Reputation: 529
I have a 'Column' in my dataframe that, in optimal conditions, looks like this:
Client: Stack Overflow Order Num: 123456 Account From: 3656645654 Account to: 546546578
I want to split this column in several columns like:
'Client','Order Num', 'Account From','Account to'
But in some cases i don't have the client, order num and accounts in the column
I'am doing it in this way:
for x in len(df.columns):
if 'Client' in df.loc[x,'Columnn']:
df.loc[x,'Client'] = str(df.loc[x,'Column']).split('Client: ')[1]
if 'Order Num' in df.loc[x,'Client']:
df.loc[x,'Client'] = str(df.loc[x,'Client']).split('Order Num: ')[0]
if 'Account From' in df.loc[x,'Client']:
df.loc[x,'Client'] = str(df.loc[x,'Client']).split('Account From: ')[0]
if 'Account to' in df.loc[x,'Client']:
df.loc[x,'Client'] = str(df.loc[x,'Client']).split('Account to: ')[0]
else:
df.loc[x,'Client'] = ''
And so on for all the columns I want to create.
This part of the script is almost 40 lines and is very slow.
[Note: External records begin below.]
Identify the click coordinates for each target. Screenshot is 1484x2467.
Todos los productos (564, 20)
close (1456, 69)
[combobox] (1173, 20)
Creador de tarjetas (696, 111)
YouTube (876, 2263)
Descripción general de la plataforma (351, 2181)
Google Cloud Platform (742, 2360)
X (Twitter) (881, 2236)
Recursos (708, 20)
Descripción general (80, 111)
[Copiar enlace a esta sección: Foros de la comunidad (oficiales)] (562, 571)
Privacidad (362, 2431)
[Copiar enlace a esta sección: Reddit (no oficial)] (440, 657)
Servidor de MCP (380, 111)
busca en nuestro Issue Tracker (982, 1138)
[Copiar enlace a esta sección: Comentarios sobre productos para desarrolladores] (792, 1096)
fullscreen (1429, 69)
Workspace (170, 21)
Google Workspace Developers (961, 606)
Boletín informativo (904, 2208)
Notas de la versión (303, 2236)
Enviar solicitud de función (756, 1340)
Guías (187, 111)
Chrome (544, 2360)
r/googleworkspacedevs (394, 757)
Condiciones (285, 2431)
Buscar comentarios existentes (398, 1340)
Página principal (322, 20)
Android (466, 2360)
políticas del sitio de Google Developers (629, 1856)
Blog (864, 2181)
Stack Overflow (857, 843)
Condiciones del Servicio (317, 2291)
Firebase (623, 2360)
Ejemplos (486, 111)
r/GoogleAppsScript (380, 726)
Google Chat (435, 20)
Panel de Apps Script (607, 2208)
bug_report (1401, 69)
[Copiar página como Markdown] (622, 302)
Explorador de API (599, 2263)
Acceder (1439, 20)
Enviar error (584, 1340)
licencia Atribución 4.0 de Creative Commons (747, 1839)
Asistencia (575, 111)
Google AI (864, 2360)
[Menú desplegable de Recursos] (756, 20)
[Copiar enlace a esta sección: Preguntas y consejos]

Do you have a more 'pandastic' solution?
Upvotes: 0
Views: 62
Reputation: 153460
Try this using the string accessor, .str
and extract
with named groups using regex:
df['col1'].str.extract('Client: (?P<Client>.*) Order Num: (?P<OrderNum>.*) Account From: (?P<AccountFrom>.*) Account to: (?P<AccountTo>.*)')
Output:
Client OrderNum AccountFrom AccountTo
0 Stack Overflow 123456 3656645654 546546578
Upvotes: 2